Thanks unbelievable. Yes, I did read some of the e-mails. He talked personal stuff with her like how the kids are etc. The only time he really wrote something sexual was when he wrote 'guess what I am wearing? I am naked.' However, he also mentioned me in his e-mail because the other woman wrote back that it was great that he liked me that much (there is a lot more to this, nobody knows that we are married, we both kept it that way because we work for the same company and its very 'gossipy' there and this other woman also works there). I don't understand why he would talk about the nakedness but then also talks about how much he likes me? As a man, can you shed some light on this? Has it to do with wanting to feel admired and wanted?

We are working out together (just started last year, before that he always went alone because I didn't like to go work out with other people around, liked to do it at home) and we go to church together (never was a church goer until I started last year). I also try to plan 'evenings together' once in a while. 

Unbelievable, do you think I have to set my needs aside to fulfill his which then in essence will make him want to cater to me more?


----------



## AFEH (May 18, 2010)

It is a big problem Christine. Both the spouses in a marriage can be doing all that they can to demonstrate their love for the other. And yet the other spouse doesn’t “feel” loved. Each loves the other in their own way but neither actually feel loved. Each are “in love” with the other but still the other doesn’t feel loved. And that can get quite desperate at times, our need to “feel loved”. If we don’t have that feeling of feeling loved it can make us feel insecure in our marriage because we wonder what our value is.

I couldn’t see love in my wife’s parents and she’d say “they love each other in their own way”.

Personally I think it essential in these circumstances for both partners to step up to the mark. Both need to understand what they need to do in order for the other to feel their love. It’s no good just you doing it for example, your husband has to step up to the mark as well.

And adopting new “love messages” can feel amazingly awkward and come out clumsy and unauthentic at first. But with practice, good responses and encouragement we get better at it over time. Even if we make the effort it is truly appreciated.

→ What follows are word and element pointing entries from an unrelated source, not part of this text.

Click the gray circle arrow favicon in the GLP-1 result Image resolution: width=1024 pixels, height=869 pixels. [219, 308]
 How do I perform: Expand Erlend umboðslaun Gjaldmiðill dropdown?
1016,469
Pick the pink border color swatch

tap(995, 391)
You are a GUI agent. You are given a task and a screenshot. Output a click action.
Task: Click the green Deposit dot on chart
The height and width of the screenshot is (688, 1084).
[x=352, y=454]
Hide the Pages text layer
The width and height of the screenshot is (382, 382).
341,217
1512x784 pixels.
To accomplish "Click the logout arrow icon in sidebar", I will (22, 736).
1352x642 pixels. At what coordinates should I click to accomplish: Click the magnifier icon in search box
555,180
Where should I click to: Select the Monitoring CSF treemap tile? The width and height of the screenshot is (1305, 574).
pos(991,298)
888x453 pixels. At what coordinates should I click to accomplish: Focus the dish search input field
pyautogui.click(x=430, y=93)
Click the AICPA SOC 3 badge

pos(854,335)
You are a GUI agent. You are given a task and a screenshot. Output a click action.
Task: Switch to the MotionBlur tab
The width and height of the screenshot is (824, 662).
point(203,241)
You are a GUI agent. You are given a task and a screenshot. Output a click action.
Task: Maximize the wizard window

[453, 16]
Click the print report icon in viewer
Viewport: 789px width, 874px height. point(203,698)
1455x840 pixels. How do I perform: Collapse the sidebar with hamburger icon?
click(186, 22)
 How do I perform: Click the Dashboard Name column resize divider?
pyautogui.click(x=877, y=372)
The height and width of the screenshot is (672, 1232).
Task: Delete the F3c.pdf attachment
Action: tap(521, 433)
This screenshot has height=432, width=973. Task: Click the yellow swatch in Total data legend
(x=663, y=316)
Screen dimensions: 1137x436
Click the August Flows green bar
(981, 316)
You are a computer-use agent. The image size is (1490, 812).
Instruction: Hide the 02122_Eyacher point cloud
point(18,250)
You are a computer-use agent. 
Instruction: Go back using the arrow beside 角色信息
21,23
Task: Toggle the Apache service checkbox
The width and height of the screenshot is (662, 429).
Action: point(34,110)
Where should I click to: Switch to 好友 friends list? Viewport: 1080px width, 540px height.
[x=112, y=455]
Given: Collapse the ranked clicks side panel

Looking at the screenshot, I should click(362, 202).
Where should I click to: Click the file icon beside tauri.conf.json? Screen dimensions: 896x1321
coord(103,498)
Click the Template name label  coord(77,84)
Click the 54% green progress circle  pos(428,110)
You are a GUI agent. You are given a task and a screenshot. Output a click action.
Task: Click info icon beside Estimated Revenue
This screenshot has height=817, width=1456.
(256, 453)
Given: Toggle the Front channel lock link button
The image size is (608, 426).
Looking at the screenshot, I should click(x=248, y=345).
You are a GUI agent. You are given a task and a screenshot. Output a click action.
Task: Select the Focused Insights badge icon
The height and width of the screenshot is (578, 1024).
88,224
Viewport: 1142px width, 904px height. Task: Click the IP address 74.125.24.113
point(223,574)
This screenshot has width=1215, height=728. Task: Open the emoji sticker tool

While all this is going on it is good to sit down and count our blessings about what our partner in life does bring to us.

Bob


----------



## Christine11 (Sep 13, 2010)

Thanks AFEH. I don't mind putting a lot of effort into this relationship, god knows I have slacked before and taken him for granted but it's hard when the effort I put forth doesn't seem to get the encouragement I need.

Let me explain, I was never very affectionate. That being said since I now know that he likes it I have made (at least in my eyes) a tremendous effort to be more affectionate (initiating holding hands, hugs, kisses, snuggling up etc.) I am pretty sure he likes it but he says that my affection doesn't always feel real. Well, I can see how that might come across like that since I am new to this show of emotions, but please, can't he give me some leadway here? After all, for all my life I have not been very outwardly affectionate, I am really trying here and I wish he would at least give me the encouragement to keep doing it (you know initiate holding my hand too etc.)

I know that in his way he is trying but sometimes I feel he is only doing what he has always done (taking care of household chores etc.). He has not gone out of his comfort zone to listen and respond to my needs. 

Well, maybe I am expecting too much. Maybe I will either have to live with him not responding to my needs and his thinking that doing things around the house is good enough or let it go. I have relayed to him many times what my needs are and he still doesn't seem to get it. Sigh, I hope I didn't sound selfish. I could live with a couple of my needs being met, it doesn't even have to be all of them, just a couple... 

Thanks for listening...


----------



## AFEH (May 18, 2010)

Can be really difficult these things. My wife’s family never showed any outwards signs of affection, not ones I understood anyway but the affection was certainly there.

Change doesn’t happen overnight. Why not sit down with your husband and write out a six month plan with to-dos at whatever frequency you both feel appropriate. Then put those in Outlook calendar or somewhere so you both get a reminder of what to do, what’s important to the two of you. In the hustle and bustle of life we can literally forget what we’ve committed to if it doesn’t come naturally without a reminder and new habits take a while to create.

Bob


----------